Task inputs
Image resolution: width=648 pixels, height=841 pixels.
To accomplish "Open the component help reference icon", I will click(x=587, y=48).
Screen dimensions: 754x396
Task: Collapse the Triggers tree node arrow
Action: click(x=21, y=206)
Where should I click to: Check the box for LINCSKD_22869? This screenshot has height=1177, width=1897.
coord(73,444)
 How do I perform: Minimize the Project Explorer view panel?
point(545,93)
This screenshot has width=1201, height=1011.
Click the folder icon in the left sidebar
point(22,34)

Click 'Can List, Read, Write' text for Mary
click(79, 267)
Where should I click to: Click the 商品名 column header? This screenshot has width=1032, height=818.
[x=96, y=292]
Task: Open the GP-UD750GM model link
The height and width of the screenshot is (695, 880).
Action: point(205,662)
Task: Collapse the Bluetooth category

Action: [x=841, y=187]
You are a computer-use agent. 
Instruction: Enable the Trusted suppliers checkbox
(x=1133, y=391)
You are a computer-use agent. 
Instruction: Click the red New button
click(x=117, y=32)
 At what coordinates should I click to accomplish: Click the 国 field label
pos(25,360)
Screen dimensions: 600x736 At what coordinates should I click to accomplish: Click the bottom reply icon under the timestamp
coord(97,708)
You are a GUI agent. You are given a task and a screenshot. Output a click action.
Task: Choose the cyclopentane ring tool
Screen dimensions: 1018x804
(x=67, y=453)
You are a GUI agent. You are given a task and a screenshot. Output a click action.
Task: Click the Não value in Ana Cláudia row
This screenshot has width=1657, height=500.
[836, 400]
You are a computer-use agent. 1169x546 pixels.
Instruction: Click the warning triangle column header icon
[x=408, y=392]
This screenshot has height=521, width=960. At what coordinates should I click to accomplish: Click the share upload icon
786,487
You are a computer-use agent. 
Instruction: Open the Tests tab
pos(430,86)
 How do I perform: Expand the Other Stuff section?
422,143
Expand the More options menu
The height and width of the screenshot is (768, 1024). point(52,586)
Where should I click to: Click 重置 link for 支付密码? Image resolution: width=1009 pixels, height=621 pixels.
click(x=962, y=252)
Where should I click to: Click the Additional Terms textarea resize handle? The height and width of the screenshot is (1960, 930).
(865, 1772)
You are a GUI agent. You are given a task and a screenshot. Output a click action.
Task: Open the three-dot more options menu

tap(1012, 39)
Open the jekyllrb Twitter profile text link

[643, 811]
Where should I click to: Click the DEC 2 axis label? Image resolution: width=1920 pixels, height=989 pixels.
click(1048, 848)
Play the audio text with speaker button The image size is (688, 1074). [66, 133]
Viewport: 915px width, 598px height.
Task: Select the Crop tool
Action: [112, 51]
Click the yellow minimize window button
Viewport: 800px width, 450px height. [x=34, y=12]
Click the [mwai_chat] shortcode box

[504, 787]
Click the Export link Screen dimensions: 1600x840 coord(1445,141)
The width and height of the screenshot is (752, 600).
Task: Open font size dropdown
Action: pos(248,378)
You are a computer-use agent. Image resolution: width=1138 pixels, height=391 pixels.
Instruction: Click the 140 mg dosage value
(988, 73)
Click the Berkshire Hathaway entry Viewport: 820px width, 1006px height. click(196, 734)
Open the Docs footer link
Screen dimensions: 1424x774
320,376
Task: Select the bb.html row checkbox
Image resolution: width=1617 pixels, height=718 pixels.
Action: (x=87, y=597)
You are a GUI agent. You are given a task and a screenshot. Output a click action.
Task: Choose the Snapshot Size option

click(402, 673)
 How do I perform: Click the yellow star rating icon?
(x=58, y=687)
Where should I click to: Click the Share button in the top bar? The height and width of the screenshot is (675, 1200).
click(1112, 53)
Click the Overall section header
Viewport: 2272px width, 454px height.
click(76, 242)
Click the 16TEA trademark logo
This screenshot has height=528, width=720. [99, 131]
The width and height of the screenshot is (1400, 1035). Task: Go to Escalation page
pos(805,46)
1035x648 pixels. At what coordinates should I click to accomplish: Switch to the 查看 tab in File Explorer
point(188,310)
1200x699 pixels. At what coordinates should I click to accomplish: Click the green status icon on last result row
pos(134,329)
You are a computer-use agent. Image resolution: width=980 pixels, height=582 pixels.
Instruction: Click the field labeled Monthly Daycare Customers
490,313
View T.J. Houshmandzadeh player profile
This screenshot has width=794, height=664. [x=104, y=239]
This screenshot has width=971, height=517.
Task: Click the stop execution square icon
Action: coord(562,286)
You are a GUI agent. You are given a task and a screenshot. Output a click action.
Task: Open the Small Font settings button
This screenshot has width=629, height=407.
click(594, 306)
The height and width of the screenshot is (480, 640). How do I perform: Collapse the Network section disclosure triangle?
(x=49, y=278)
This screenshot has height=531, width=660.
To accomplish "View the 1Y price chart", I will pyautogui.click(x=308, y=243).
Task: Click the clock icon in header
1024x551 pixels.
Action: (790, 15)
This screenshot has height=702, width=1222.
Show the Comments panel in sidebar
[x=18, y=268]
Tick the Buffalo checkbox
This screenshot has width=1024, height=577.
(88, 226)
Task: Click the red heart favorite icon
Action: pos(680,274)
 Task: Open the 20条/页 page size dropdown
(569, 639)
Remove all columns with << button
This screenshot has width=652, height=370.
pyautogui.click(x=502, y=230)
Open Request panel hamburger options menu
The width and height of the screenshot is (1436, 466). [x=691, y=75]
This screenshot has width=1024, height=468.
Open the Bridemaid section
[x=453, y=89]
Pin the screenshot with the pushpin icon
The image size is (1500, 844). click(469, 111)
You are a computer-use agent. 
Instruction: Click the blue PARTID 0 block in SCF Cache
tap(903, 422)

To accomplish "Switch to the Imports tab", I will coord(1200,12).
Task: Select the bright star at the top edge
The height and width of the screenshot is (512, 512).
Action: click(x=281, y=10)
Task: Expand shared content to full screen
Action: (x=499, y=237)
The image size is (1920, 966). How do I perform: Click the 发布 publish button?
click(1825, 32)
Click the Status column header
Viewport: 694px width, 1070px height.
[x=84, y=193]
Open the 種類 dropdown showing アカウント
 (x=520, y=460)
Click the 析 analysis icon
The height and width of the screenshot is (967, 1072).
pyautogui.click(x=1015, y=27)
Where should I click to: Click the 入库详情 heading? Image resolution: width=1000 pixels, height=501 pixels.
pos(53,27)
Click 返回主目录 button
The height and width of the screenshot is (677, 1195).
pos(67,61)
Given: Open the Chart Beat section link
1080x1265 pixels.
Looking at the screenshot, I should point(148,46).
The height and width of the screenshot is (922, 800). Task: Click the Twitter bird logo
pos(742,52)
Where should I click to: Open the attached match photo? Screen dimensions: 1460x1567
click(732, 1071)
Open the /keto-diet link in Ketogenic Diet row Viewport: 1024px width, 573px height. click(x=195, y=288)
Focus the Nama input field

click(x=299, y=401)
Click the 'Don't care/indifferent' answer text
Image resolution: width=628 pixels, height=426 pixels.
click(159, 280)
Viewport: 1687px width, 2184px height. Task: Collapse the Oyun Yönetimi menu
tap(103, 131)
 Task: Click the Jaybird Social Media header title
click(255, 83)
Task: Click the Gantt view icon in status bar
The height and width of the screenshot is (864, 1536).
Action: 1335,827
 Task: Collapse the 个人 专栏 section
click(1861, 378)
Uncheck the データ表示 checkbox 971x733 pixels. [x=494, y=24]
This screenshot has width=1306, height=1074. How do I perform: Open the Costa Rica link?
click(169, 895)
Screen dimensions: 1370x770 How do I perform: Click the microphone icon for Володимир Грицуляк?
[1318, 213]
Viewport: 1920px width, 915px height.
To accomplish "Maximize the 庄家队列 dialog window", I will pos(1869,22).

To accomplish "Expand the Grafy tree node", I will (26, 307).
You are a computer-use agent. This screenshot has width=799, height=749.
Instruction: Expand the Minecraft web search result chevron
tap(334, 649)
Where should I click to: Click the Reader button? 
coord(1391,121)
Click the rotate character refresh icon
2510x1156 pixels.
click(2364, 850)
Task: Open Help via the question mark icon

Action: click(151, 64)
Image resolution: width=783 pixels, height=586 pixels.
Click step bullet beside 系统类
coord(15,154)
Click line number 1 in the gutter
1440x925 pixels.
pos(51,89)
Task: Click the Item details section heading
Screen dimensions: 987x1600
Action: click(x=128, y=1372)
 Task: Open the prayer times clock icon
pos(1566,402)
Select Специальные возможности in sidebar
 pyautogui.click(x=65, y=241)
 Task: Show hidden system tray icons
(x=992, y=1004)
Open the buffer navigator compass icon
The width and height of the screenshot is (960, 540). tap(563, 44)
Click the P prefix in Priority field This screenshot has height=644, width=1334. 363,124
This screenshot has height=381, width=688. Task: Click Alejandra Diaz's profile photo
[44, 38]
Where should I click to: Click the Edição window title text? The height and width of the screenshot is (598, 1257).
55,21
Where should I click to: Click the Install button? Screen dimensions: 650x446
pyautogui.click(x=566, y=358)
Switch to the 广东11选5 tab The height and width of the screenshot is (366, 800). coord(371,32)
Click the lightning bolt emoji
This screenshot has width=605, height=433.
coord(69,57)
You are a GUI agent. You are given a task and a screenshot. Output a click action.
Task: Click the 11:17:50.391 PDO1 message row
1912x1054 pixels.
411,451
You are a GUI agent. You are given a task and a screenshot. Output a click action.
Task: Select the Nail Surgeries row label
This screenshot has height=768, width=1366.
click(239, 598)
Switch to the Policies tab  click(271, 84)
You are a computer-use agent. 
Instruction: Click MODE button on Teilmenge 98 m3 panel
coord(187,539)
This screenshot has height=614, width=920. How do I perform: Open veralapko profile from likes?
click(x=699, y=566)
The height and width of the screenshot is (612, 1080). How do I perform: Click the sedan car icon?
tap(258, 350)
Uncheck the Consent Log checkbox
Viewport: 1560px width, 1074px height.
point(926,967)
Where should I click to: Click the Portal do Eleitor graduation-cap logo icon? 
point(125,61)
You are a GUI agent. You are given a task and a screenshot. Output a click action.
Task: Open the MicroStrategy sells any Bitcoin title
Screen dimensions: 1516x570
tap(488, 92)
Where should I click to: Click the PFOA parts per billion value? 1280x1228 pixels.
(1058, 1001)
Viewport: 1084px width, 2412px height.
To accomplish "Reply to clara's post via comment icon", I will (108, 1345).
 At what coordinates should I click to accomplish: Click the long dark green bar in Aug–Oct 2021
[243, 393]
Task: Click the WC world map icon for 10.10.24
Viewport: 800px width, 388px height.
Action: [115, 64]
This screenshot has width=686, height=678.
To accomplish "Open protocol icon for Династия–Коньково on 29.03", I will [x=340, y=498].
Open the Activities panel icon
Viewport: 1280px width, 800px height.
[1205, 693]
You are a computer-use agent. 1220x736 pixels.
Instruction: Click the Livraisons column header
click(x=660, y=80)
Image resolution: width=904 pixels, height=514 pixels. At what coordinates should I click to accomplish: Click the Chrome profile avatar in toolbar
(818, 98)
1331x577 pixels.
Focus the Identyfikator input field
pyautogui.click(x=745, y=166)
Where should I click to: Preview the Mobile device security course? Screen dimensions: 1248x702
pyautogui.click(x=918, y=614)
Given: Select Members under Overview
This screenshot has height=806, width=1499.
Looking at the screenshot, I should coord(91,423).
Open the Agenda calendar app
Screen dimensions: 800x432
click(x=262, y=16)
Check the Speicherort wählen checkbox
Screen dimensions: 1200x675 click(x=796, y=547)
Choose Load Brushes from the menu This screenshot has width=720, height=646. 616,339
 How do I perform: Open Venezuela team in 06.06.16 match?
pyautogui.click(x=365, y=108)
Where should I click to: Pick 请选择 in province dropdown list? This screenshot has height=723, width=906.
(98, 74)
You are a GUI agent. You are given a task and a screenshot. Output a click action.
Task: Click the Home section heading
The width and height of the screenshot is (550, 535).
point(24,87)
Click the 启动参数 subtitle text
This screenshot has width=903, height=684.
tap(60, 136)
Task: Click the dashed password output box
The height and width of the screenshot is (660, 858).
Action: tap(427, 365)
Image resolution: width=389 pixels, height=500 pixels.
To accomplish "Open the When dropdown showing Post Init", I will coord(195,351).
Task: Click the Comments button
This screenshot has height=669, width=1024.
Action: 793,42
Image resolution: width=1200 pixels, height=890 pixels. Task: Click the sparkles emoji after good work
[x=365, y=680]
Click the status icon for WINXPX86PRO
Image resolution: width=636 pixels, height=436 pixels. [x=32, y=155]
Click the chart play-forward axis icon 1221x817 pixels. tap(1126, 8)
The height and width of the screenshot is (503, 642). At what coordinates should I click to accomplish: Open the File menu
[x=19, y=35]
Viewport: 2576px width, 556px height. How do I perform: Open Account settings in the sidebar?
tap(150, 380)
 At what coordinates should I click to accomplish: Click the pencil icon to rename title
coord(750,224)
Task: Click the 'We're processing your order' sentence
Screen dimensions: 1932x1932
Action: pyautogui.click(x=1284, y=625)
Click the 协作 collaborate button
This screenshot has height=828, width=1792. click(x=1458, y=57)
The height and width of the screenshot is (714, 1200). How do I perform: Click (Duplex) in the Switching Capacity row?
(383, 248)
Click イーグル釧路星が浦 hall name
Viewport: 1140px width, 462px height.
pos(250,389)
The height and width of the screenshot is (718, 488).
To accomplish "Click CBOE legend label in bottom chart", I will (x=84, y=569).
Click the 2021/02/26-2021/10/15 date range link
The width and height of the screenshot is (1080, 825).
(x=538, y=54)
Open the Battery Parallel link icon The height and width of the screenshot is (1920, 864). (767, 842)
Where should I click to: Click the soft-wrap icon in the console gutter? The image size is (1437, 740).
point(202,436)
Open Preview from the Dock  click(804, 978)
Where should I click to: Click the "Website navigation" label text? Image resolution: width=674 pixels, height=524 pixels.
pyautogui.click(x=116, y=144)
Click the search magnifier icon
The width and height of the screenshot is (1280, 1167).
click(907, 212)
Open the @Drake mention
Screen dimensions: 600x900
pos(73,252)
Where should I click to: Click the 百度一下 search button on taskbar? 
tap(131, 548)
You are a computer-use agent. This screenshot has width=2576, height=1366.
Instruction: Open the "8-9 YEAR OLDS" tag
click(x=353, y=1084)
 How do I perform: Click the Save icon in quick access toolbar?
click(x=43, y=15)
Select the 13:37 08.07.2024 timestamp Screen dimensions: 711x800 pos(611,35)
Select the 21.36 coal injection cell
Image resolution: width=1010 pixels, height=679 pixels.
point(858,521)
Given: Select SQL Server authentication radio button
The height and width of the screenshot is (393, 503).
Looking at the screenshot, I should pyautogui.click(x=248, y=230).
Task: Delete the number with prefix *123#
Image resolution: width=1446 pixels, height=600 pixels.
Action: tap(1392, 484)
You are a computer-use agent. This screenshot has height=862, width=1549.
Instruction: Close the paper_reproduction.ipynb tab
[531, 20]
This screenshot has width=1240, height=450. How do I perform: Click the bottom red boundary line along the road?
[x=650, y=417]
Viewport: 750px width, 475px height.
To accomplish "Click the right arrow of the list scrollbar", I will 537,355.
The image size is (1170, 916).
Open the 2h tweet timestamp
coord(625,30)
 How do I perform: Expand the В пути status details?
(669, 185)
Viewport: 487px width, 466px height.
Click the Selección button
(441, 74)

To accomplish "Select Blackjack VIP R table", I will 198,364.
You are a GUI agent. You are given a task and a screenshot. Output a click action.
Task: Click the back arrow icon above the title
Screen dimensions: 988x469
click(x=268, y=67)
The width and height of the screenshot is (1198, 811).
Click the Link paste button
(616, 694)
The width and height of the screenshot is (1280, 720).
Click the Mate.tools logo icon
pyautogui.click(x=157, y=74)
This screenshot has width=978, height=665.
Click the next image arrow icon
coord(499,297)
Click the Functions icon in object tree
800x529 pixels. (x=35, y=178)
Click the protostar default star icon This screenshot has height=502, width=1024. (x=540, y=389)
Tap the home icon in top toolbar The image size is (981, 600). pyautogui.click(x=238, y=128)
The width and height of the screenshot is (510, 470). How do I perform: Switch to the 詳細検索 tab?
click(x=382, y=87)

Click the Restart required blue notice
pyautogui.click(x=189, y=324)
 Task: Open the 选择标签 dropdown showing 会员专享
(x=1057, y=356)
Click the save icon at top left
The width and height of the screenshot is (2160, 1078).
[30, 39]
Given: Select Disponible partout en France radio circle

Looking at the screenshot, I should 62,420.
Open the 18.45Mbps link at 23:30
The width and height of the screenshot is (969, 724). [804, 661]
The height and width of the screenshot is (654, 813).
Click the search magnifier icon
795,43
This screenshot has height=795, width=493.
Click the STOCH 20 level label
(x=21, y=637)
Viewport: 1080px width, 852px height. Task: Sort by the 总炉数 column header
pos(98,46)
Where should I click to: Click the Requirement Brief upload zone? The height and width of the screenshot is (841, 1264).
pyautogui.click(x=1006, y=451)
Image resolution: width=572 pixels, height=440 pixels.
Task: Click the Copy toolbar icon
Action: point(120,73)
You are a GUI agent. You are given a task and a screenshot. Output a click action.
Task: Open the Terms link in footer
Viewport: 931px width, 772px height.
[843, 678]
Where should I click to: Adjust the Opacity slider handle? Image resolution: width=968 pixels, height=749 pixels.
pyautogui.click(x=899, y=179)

Task instructions
Sift the material for lines that include the word "Uncheck", and copy each one.

Solution for this task
Uncheck the データ表示 checkbox 971x733 pixels. [x=494, y=24]
Uncheck the Consent Log checkbox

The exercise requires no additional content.